In a culture that primarily, if not exclusively, celebrates the production of fruit, it’s easy to feel like you’re falling behind if the focus of your life is on simply staying alive. We struggle to celebrate the hidden work of growing the roots of our lives into the healthy soils of community and connection with Creator. We struggle to celebrate the less fancy work of cultivating self-love and true joy. We live in a culture that says, “Share more fruit now! Produce more fruit now!” We manufacture entire systems to forcefully produce out-of-season, and then we wonder why we’re so exhausted and why creation itself is depleted.
This drive to produce in all seasons is inconsistent with what it means to be living, created beings. The drive to produce in all seasons does not serve us.
My question to you, and to myself, is what if we trusted the inherent seasonal fruitfulness of our nature and made peace with resting, and not forcing, productivity in our lives? What if we stopped doing activities to prove our worth, and instead trusted that if we’re not producing outward fruit then perhaps we’re growing deeply hidden roots and supporting healthy foliage and pollinating goodness in community with other created beings? What if we rested? What if we did less?
In doing less, our lives do not become less fruitful. In fact, doing less prepares us holistically to become fruitful in the unique and specific ways Creator intends. Like the muscadine vine, we produce the fruit we’re meant to in the season creation calls for it. We cease our striving and we trust the Sacred rhythms of being live.
Today is September 1st and the air outside already feels softer. My entire body welcomes the ease of summer breaking.
As I clear my calendar and prepare for the fall, I am thankful for all the trees surrounding my home who are also preparing to shed some things. They too will be cutting back, strengthening their core, and growing their roots in this coming season. Wow, isn’t nature amazing.

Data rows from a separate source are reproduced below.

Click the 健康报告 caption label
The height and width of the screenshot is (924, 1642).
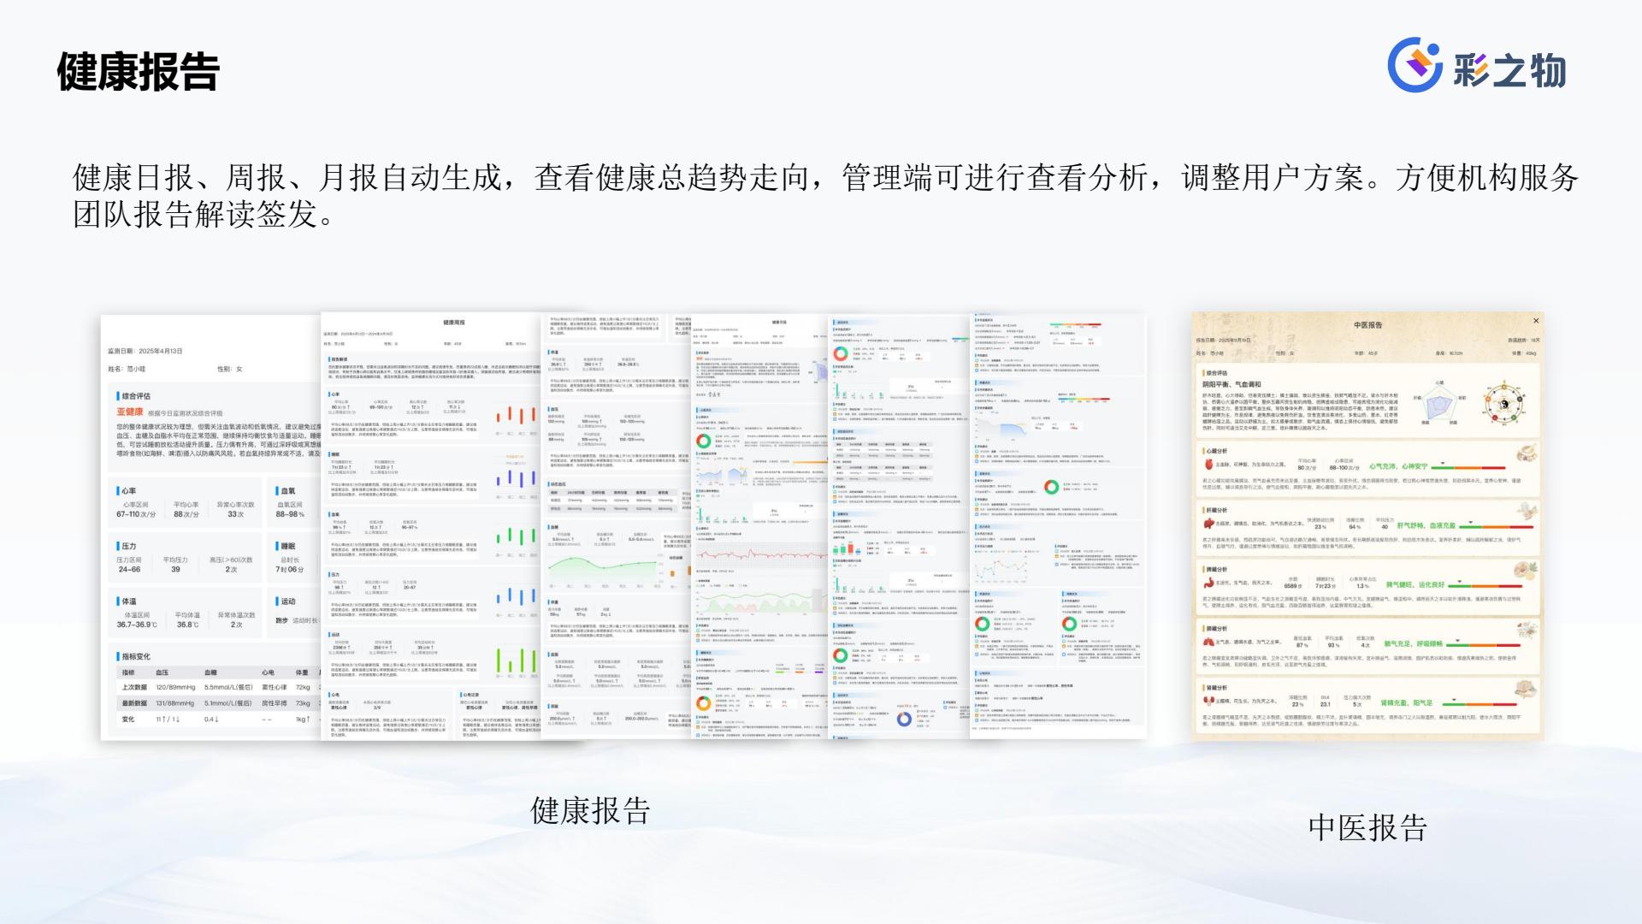pos(590,810)
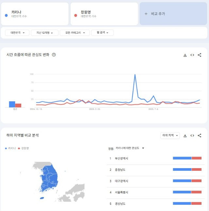Screen dimensions: 209x211
Task: Click the plus icon to add comparison
Action: click(x=146, y=14)
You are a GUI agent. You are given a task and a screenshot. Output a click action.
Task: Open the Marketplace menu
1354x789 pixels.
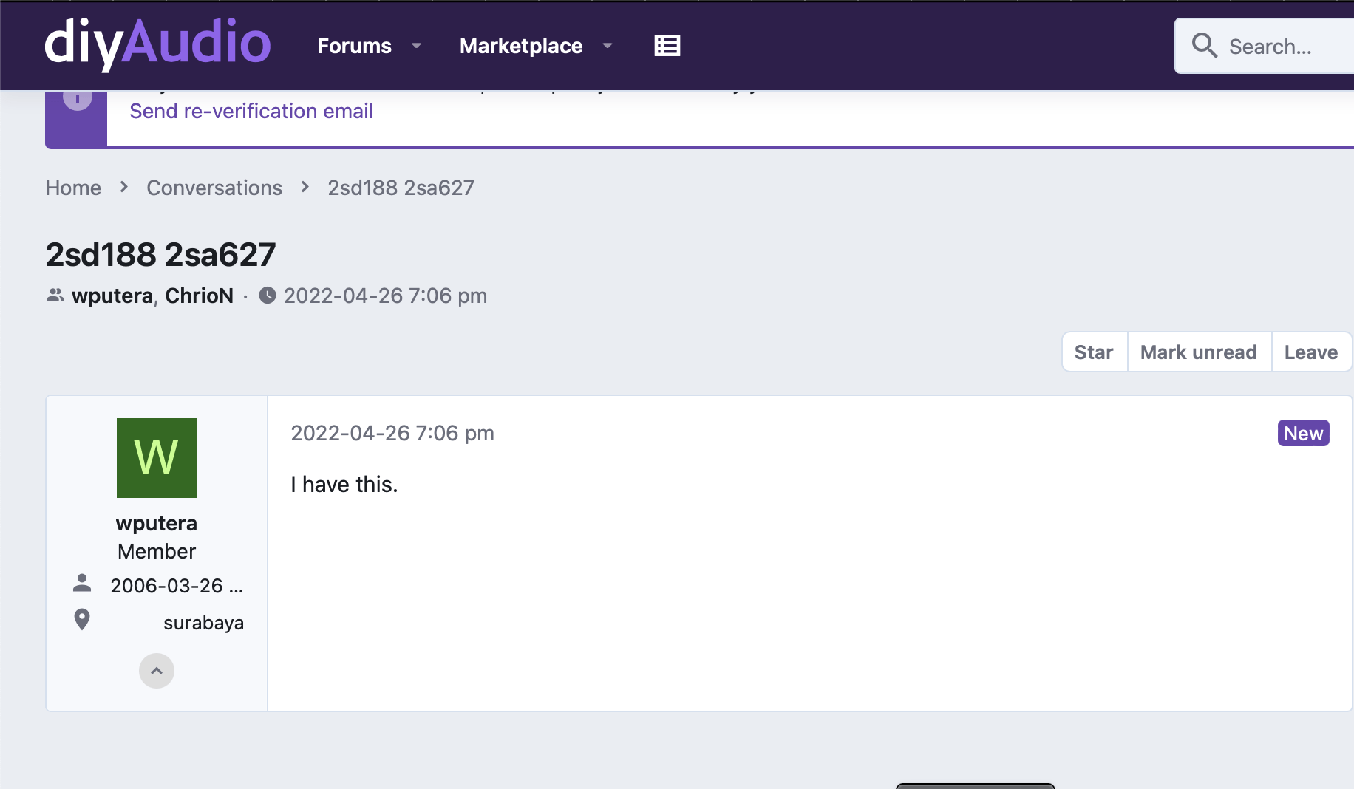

My prayer for you—especially you anxious and achievement-oriented ones—is that you find the courage to stop trying to do it all. I pray your September begins with a gentle awareness of what you need to let go this fall, and in so doing, I hope you learn more about your rhythms of rest, care, and fruitfulness.
Until next time, friends.
Bethaney


The changing of the seasons is such a gift to our bodies and beings, right? I love this so much. As someone who struggles to stop, and even struggles to nap or rest because my mind won't give up its incessant worry, I will come back to your words here to know I'm not alone and to know that the world holds us.
Ahh the timing of this. So hard to let go of the pressure of achieving. I recently realized that the next few months (at least) is not a time to host/lead/facilitate spaces but for therapy and just building more friendships with people who are where I'm at spiritually. Uncomfortable but I'm sensing it's necessary.
Thank you for sharing! Your words and thoughts always resonate.